*Work to do*:
Output the records from the line with "Click the Services" up to and including the line with "Looking at the screenshot, I should (335, 102)." as a two-column CSV with the header task,answer. Give one row per record, with each value in a single quoted field and its line breaks replaced by spaces.
**** Entries
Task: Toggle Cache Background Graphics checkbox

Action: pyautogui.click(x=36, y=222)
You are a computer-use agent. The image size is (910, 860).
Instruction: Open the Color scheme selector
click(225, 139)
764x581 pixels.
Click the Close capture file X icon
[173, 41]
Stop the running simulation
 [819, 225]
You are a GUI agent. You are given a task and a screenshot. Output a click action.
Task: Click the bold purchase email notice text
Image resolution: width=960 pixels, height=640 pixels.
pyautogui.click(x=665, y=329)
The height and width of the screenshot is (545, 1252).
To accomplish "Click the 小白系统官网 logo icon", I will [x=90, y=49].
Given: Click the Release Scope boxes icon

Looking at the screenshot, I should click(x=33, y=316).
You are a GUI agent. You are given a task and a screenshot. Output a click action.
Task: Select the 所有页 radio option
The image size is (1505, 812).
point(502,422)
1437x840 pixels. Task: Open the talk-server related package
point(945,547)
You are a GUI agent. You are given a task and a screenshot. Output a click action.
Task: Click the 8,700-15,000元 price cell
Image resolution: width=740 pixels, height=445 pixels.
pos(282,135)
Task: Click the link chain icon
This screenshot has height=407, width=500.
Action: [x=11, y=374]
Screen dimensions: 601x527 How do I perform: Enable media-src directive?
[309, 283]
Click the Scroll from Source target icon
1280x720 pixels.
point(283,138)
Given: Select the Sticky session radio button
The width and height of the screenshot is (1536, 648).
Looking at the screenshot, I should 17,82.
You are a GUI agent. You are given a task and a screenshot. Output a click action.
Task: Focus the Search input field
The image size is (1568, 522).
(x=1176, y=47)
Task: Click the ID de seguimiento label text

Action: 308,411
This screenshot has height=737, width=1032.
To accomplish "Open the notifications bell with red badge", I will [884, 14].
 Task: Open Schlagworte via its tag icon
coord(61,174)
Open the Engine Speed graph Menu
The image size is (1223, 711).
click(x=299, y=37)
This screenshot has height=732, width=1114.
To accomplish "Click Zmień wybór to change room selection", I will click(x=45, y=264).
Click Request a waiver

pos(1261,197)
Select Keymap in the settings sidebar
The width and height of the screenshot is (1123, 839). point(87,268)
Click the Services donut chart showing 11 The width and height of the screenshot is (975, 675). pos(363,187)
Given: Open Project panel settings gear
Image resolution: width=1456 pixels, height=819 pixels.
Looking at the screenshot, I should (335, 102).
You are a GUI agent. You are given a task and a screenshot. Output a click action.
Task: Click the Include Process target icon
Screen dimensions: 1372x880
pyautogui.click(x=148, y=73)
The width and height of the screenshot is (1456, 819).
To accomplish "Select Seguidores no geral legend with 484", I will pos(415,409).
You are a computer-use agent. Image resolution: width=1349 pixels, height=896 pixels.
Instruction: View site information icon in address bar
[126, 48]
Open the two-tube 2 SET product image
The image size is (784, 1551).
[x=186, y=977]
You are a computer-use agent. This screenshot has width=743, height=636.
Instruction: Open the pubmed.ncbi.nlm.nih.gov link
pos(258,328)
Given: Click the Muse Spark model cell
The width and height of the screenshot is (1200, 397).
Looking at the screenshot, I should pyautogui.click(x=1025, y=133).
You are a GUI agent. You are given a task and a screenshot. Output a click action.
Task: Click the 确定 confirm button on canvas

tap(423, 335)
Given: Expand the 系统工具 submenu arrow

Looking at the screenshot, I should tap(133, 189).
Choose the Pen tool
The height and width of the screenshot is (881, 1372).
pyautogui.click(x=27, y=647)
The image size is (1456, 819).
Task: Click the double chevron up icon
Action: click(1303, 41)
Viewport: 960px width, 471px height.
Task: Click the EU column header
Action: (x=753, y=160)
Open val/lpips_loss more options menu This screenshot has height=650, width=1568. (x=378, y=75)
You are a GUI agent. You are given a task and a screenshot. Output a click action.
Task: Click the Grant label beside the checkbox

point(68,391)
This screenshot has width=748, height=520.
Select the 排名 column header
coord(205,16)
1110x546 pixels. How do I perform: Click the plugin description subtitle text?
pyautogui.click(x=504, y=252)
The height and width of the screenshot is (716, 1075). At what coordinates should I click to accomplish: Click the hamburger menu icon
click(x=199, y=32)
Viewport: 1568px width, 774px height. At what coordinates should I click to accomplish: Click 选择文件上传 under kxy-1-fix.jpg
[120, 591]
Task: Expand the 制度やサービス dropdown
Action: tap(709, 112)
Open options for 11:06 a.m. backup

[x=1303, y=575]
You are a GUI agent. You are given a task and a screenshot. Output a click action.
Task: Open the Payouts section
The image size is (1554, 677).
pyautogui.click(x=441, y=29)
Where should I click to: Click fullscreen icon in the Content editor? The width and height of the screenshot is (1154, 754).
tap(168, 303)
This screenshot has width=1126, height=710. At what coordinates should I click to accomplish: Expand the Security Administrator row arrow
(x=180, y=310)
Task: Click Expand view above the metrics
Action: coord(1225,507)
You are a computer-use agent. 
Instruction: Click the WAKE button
********
*In response*:
task,answer
"Click the Services donut chart showing 11 The width and height of the screenshot is (975, 675).","pos(363,187)"
"Given: Open Project panel settings gear Image resolution: width=1456 pixels, height=819 pixels.","Looking at the screenshot, I should (335, 102)."